------ Passage provided

“My immediate supervisor was a dear soul by the name of Libbey Sussan. She was an attorney by training but was not practicing as a lawyer, and she was very, very helpful. She was the chief and I was her assistant. A two-person unit, I guess it was called. We responded to complaints. We sent summaries to the enforcement staff. We produced a monthly summary that was circulated among the staff attorneys and others letting them know what the trends were in terms of complaints and inquiries.”
The 1959 Women in the Federal Service, 1939-1959 study noted that over four-fifths of women in federal service were employed in full-time white-collar positions. At the SEC, women comprised 32% of the staff. However, the study noted that, while men had received increases in job grades from grade 7 to grade 9 over the two decades, the average job grade for women remained at grade 4.10
“Miss Zion became my secretary on October 3, 1955. She had no previous experience with the SEC. Nevertheless, after a short orientation period, Miss Zion undertook a job which a number of previous secretaries has been unable to accomplish, and that was a reorganization of my files which in important areas constitute the only files in the Division and in fact the Commission with respect to these matters.”
The role of an efficient and effective secretary remained the most common job for a woman working at the U.S. Securities and Exchange Commission. Mollie Zion began her SEC service as assistant to Manuel Cohen, then Chief Counsel of the Division of Corporation Finance. Zion worked with Cohen as he rose through the ranks to the SEC Commission and appointment as Chairman. She regulated access to Cohen, assembled his materials, and – when he suffered a major heart attack soon after becoming Chairman – worked in tandem with SEC Commissioner Byron Woodside to maintain the functions of the office. Zion was equally adept at providing counsel to Cohen and providing orientation to incoming SEC administrative staff.
“After a career of investigating and prosecuting securities fraud, Jennie never had complete confidence in any of her personal financial advisors, bankers or stockbrokers and religiously reviewed every transaction and statement for potential errors. Jennie ran a law & order office, and maintained a law & order home, where every piece of paper had its assigned place in a properly labeled folder.”
More women at the SEC were beginning to move beyond secretarial and administrative positions. Jennie Howle Randolph began her service in the SEC Atlanta Regional Office in 1937 as a clerk-stenographer. While continuing her day job, she earned a law degree and an appointment as an SEC attorney. She was later named SEC Southeast Regional Counsel, and retired from the SEC in 1976. Evelyn Taylor, a contemporary of Randolph, began work at the SEC Atlanta Regional Office as a junior stenographer and advanced to staff accountant, retiring in 1974.11
“My section’s chief name was George Scully. And although we turned out to be great friends, George was less than enthusiastic about having a female financial analyst when I first came. There weren’t too many of us.”

------------

In the passage on women at the SEC, what job did Jennie Howle Randolph hold when she started at the SEC Atlanta Regional Office in 1937? These records have no connection to the passage on women at the SEC.

------ Records supplied

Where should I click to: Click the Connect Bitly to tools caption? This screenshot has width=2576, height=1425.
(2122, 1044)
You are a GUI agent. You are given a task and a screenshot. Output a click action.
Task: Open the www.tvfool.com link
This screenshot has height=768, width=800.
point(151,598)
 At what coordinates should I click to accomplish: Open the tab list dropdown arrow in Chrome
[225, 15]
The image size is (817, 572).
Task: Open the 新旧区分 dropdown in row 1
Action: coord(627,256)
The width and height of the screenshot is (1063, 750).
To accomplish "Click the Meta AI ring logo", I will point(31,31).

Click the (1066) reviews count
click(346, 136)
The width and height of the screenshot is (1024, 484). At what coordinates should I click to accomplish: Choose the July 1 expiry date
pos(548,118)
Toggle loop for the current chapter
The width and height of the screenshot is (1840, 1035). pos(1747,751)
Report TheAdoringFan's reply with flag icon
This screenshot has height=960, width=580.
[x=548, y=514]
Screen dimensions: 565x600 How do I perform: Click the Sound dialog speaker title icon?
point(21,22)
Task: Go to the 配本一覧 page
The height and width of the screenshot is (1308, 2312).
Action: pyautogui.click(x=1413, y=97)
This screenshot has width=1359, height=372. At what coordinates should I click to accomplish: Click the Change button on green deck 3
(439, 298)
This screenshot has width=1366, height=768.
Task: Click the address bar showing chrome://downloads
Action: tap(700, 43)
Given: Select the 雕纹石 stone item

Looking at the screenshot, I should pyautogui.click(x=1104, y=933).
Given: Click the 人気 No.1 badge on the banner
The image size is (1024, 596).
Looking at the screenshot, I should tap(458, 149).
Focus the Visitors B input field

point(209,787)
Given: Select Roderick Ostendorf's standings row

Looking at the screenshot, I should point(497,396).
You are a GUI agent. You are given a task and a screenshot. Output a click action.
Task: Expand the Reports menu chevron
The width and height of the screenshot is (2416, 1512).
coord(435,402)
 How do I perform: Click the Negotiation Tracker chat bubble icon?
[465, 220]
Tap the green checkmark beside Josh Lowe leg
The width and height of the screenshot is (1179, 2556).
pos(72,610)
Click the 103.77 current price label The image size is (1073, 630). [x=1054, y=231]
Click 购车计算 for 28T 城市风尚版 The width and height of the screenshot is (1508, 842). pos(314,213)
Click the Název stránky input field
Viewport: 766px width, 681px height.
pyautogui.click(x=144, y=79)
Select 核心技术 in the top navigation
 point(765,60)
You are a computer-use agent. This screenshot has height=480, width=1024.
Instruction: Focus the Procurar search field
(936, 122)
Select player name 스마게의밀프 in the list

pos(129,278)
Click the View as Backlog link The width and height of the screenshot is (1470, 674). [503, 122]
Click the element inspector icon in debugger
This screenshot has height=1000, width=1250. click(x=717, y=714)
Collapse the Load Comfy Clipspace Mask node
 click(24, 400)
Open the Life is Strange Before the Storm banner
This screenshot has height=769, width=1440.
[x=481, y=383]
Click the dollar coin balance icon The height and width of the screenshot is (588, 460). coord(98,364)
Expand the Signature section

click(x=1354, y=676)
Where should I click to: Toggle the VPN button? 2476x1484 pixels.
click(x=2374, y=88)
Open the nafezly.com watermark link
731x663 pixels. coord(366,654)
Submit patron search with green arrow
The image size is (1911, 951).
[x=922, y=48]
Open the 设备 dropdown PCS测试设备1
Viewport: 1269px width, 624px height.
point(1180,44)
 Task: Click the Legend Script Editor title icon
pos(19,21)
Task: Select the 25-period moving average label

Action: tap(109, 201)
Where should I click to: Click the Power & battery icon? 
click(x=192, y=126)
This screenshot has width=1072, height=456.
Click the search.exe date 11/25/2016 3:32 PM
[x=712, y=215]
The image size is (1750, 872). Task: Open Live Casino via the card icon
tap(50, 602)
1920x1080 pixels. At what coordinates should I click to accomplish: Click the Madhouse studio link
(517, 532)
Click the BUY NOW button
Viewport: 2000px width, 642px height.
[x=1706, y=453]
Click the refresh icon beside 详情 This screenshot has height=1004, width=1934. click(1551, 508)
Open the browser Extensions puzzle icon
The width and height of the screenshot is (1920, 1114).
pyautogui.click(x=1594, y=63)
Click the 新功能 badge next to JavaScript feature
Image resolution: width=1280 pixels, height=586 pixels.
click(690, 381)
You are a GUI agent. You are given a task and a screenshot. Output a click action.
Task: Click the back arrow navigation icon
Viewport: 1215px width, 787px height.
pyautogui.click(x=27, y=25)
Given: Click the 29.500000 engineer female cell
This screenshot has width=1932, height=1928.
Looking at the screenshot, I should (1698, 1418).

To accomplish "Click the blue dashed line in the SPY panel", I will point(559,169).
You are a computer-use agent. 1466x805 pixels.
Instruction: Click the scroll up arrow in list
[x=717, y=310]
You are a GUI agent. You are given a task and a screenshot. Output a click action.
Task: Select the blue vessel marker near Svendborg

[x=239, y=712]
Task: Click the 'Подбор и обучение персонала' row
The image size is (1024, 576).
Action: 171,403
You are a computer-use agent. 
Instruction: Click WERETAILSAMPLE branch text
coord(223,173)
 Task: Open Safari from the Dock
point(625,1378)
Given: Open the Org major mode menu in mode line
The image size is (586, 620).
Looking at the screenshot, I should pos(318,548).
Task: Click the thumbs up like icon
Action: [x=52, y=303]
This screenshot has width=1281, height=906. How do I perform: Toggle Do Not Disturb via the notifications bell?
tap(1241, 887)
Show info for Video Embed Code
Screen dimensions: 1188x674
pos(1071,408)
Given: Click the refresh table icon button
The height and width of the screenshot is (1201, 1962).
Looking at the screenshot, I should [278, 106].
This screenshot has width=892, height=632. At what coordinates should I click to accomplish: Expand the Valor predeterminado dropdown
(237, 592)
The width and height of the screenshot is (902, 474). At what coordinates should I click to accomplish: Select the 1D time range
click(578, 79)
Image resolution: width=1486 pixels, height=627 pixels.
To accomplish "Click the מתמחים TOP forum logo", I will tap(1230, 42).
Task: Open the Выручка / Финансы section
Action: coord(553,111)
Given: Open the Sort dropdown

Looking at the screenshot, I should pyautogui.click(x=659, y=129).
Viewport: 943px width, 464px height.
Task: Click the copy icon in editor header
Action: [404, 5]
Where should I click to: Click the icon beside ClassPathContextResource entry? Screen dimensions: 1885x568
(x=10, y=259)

------------

Exercise result
She was a clerk-stenographer.